(Part 2)

August 1, 1997 Issue
by Brett Hickey

The Lord did not leave us a long list of "thou shalt not’s" to guide us in religious matters. When Noah orders materials for the ark (Gen 6:14), the priest singles out an animal for sacrifice (Lev 23:12) or the church selects music for worship, God expects us to follow any specific instructions given. The Christian who sees fit to reverence God and respect the scriptures’ silence can readily distinguish between authorized and unauthorized music. If Jesus or the apostles would have given only the generic command to offer music, we would be at liberty to sing, to play or do both. If they had given the specific command to play, we would all be duty-bound to tote an instrument to worship. But, since the apostolic commands are limited to singing, any musical alternatives are excluded.


Frustrated in their attempts to find authorization for instrumental music in our English Bibles, some have gone to the Greek hoping to find refuge. Unfortunately for those desperate to defend their position, there is no contradiction between the Greek and English. Instrumental enthusiasts make their final stand on Eph 5:19. They take the phrase, "singing and making melody in your heart" to be the equivalent of "sing and play." The Greek falls way short of the miracle these folks are looking for. Remember, the Greek word psallo here translated "making melody" is found four more times in the NT. Three of those times it is translated in the Authorized Version "sing" and once "sing psalms." Thayer’s GL Lexicon authenticates that rendering: "in the NT, to sing a hymn, to celebrate the praises of God in song." This quote carries added weight because Joseph Henry Thayer had a natural bias in favor of the instrument. His Congregationalist brethren advocated instrumental accompaniment. What is the point? Dr. Thayer did not sacrifice his scholarly integrity to appease the permissive disposition of his denominational allies.

Again, Vine’s Expository Dictionary says that psallo "denotes, in the NT, ‘to sing a hymn, sing praise."’ The phrase, "in the NT," is emphasized, first of all, because the New Testament is precisely where this search should be confined. In addition, it highlights an "oversight" made by entertainment-oriented Christians. In an attempt to soften the blow struck by these highly reputable sources, instrumental music advocates, in some debates and writings, shamelessly omit the words "in the NT" when they quote these authorities. This removes the intended distinction between the New Testament meaning of psallo and more primitive meanings. It also steers the unsuspecting audience away from the Bible truth.

M.C. Kurfees, in his exhaustive work, Instrumental Music, presents E.A. Sophocles (not to be confused with the author of Greek tragedies in the fifth century B.C.) as the most compelling authority on psallo. Sophocles, a lexicographer born in Greece, was also Harvard Professor of Greek for thirty-eight years. The distinguished Professor specialized in the study of the Greek classics written between 146 BC and 1100 AD. He studied the diverse Greek writings of nearly six hundred secular and religious authors. His work and scholarship were so well respected that after his death Professor Joseph Henry Thayer was entrusted by the President and Fellows of Harvard in 1887 to oversee the publication of a Memorial Edition of his Greek lexicon. His research of Greek literature in the Roman and Byzantine periods revealed that in those time periods psallo was only translated "to chant, sing religious hymns." Since these same periods fully envelop the years in which the New Testament was written, it is safe to conclude that the Greek, like the English New Testament, offers no defense for the Christian seeking to justify instrumental music.

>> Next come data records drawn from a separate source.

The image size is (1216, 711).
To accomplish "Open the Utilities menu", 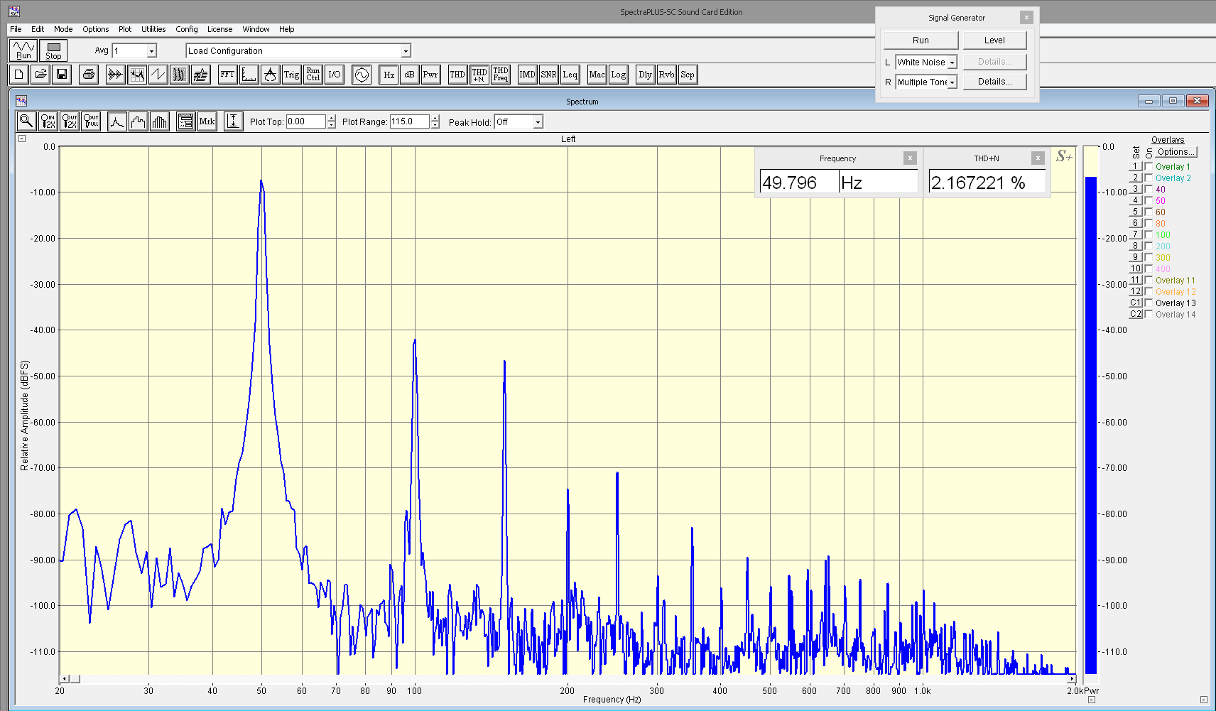I will pyautogui.click(x=153, y=29).
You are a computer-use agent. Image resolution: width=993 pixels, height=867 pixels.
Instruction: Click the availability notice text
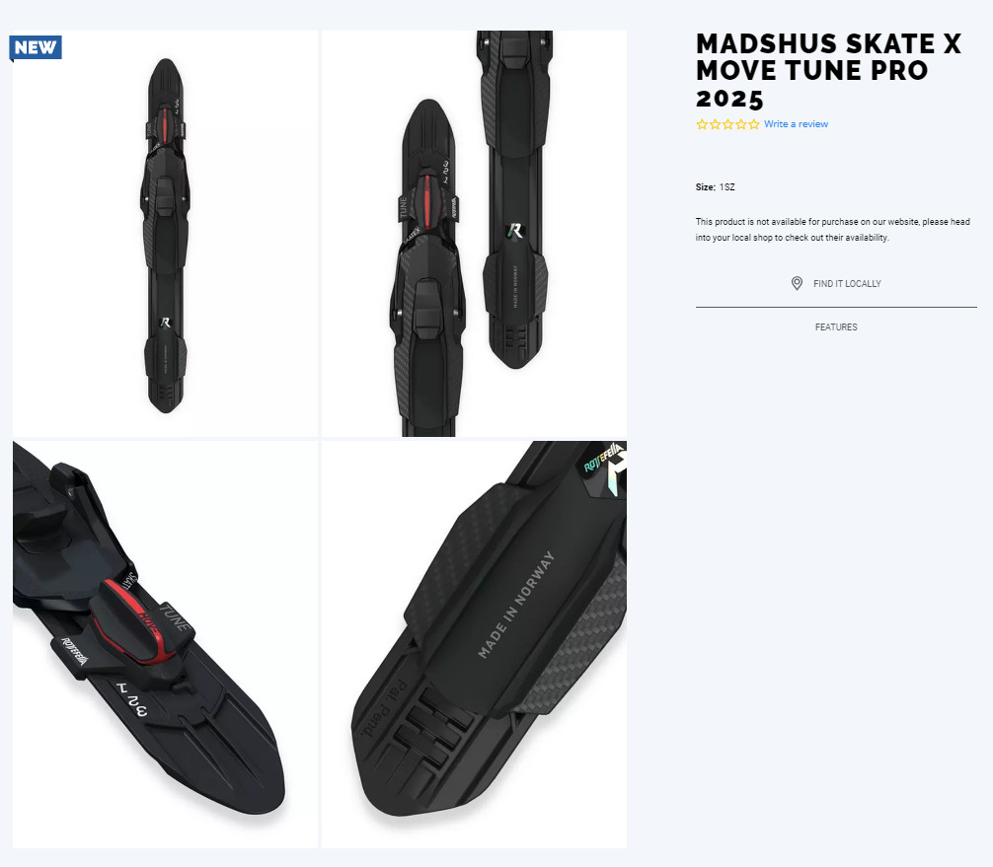[x=833, y=230]
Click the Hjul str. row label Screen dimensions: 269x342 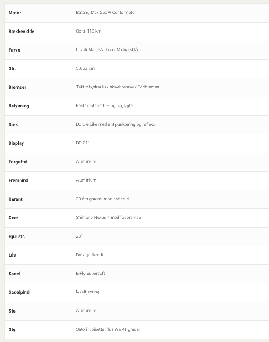pos(17,236)
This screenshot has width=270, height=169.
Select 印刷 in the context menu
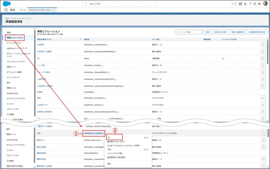click(x=109, y=149)
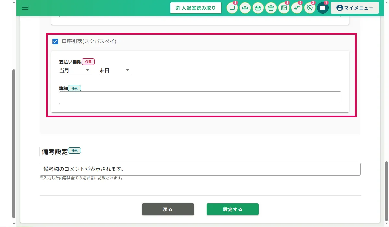This screenshot has width=389, height=227.
Task: Click the gift box icon in header
Action: tap(271, 8)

As we investigate any aspect of congregational worship, it is important to inquire about the origin of that act of devotion. The most shameful and unacceptable type is described as "will worship" in Col 2:20-23. Will worship is offered when we take it upon ourselves to substitute our personal preferences for the Lord’s explicit commands. Thayer defines will worship as "voluntary, arbitrary worship, i.e. worship which one prescribes and devises for himself, contrary to the contents and nature of faith which ought to be directed to Christ." Cain committed this grievous sin when he offered a bloodless sacrifice in Gen. 4. Nadab and Abihu succumbed to the same temptation in Lev. 10. Apparently from the same principle. Amos rebuked those who invented to themselves instruments of music.


While will worship is self-prescribed, what Jesus classified as vain worship in Mt 15:9 is actually will worship made popular. Jesus said, " vain they do worship me, teaching for doctrines the commandments of men." This worship was vain, or worthless, because its origin was not from God, but men. Although not responsible for initiating new doctrines, these people blindly accepted the modern ideas of man over the less palatable, but pure, word of God. Simply put, the Lord takes it personal when He addresses a subject in the New Testament and mere men take the liberty of correcting or "improving" upon His will. Perpetuating by consent the use of man-made mechanical music in the house of God falls under this category. Be not deceived; the Lord will not accept such trifling with his commands.


The indifference many men demonstrate toward the particulars of worship indicates their ignorance of, or rebellion against, in the words of Christ. He says acceptable worship is contingent upon man’s willingness to meet certain standards. He told the Samaritan woman, "God is Spirit: and they that worship him must worship him in spirit and in truth." What is truth? We learn from Jn 17:17 that the word of God is truth. So, to prove that our worship is sanctioned by God we must find it in the Book of books. We cannot worship in spirit without worshipping in truth. How can we pretend to approach God with reverence, if we have not cautiously examined our practice in light of God’s word?


Really, this is the bottom line. If there is no sin, there can be no penalty. In this two-party study, the facts demonstrate that instrumental music in worship originated with man and not God. This, however, was not necessary to eliminate accompaniment as a viable option. Those advocating a capella music need only demonstrate that the playing of instruments in worship would be an unwarranted gamble. At the close of Romans 14, Paul issues this warning against playing games with our souls: "And he that doubteth is damned if he eat, because he eateth not of faith: for whatsoever is not of faith is sin." In other words, when it is wrong, we do not have the green light to go full speed ahead. Rather, this scripture should serve as a warning, especially in our worship, that we should "Prove all things; hold fast to that which is goad." To ignore the whispers of conscience is to make shipwreck of our souls.

So, how do we acquire faith on this subject? How can we be sure our music is to God a source of pleasure and not disdain? Paul gives the answer in the same book: "So then faith cometh by hearing, and hearing by the word of God." One more time we are directed back to scripture. So, if we are choosing between that which we know is taught in the New Testament and that which is uncertain, we must always do that which is steadfast and sure. David Lipscomb was right when he said of this verse, "The idea that man can act on his opinion in the service of God is the root of all erroneous practices in the religious world." Using the same standard we arrive at the same judgment, using instruments in the assembly is an unwarranted waste of time, energy and money and is a senseless hazard to the soul.